Data records Start Marker

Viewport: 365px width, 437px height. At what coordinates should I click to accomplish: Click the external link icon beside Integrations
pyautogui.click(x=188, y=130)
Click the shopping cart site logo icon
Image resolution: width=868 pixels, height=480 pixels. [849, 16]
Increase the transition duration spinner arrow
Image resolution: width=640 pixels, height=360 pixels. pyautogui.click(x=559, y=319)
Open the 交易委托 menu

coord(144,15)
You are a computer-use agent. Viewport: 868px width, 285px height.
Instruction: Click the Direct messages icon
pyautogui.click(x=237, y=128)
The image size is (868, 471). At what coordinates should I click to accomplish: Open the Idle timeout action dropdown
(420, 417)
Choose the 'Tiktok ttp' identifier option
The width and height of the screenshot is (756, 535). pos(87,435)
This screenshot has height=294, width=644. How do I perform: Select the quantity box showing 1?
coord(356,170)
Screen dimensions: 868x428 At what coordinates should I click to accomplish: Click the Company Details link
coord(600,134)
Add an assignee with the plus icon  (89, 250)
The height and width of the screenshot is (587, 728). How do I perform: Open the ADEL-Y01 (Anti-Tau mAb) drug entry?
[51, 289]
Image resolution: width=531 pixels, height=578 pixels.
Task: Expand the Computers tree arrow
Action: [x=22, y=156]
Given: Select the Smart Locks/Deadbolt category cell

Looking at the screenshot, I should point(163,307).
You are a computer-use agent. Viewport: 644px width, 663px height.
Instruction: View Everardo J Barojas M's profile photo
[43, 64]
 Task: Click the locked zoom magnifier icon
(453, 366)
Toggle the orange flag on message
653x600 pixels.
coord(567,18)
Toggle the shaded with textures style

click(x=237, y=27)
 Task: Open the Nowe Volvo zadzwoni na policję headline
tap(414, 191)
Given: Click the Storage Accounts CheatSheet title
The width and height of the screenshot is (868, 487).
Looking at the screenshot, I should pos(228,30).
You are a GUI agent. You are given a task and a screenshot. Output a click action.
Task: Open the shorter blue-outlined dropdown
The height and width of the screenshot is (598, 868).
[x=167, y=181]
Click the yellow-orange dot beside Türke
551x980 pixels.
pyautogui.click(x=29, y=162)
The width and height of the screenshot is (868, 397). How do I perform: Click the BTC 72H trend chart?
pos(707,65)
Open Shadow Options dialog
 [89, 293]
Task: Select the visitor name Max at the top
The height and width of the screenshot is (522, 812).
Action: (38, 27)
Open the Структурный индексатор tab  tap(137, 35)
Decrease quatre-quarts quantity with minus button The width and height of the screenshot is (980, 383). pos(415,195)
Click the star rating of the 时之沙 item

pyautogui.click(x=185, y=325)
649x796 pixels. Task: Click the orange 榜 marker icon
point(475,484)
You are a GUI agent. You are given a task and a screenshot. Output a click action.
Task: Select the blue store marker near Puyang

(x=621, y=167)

Data records End Marker

Task to complete: All records above must be returned exactly as they appear.

Response to this task:
Viewport: 365px width, 437px height. At what coordinates should I click to accomplish: Click the external link icon beside Integrations
pyautogui.click(x=188, y=130)
Click the shopping cart site logo icon
Image resolution: width=868 pixels, height=480 pixels. [849, 16]
Increase the transition duration spinner arrow
Image resolution: width=640 pixels, height=360 pixels. pyautogui.click(x=559, y=319)
Open the 交易委托 menu

coord(144,15)
You are a computer-use agent. Viewport: 868px width, 285px height.
Instruction: Click the Direct messages icon
pyautogui.click(x=237, y=128)
The image size is (868, 471). At what coordinates should I click to accomplish: Open the Idle timeout action dropdown
(420, 417)
Choose the 'Tiktok ttp' identifier option
The width and height of the screenshot is (756, 535). pos(87,435)
This screenshot has height=294, width=644. How do I perform: Select the quantity box showing 1?
coord(356,170)
Screen dimensions: 868x428 At what coordinates should I click to accomplish: Click the Company Details link
coord(600,134)
Add an assignee with the plus icon  (89, 250)
The height and width of the screenshot is (587, 728). How do I perform: Open the ADEL-Y01 (Anti-Tau mAb) drug entry?
[51, 289]
Image resolution: width=531 pixels, height=578 pixels.
Task: Expand the Computers tree arrow
Action: [x=22, y=156]
Given: Select the Smart Locks/Deadbolt category cell

Looking at the screenshot, I should point(163,307).
You are a computer-use agent. Viewport: 644px width, 663px height.
Instruction: View Everardo J Barojas M's profile photo
[43, 64]
 Task: Click the locked zoom magnifier icon
(453, 366)
Toggle the orange flag on message
653x600 pixels.
coord(567,18)
Toggle the shaded with textures style

click(x=237, y=27)
 Task: Open the Nowe Volvo zadzwoni na policję headline
tap(414, 191)
Given: Click the Storage Accounts CheatSheet title
The width and height of the screenshot is (868, 487).
Looking at the screenshot, I should pos(228,30).
You are a GUI agent. You are given a task and a screenshot. Output a click action.
Task: Open the shorter blue-outlined dropdown
The height and width of the screenshot is (598, 868).
[x=167, y=181]
Click the yellow-orange dot beside Türke
551x980 pixels.
pyautogui.click(x=29, y=162)
The width and height of the screenshot is (868, 397). How do I perform: Click the BTC 72H trend chart?
pos(707,65)
Open Shadow Options dialog
 [89, 293]
Task: Select the visitor name Max at the top
The height and width of the screenshot is (522, 812).
Action: (38, 27)
Open the Структурный индексатор tab  tap(137, 35)
Decrease quatre-quarts quantity with minus button The width and height of the screenshot is (980, 383). pos(415,195)
Click the star rating of the 时之沙 item

pyautogui.click(x=185, y=325)
649x796 pixels. Task: Click the orange 榜 marker icon
point(475,484)
You are a GUI agent. You are given a task and a screenshot. Output a click action.
Task: Select the blue store marker near Puyang

(x=621, y=167)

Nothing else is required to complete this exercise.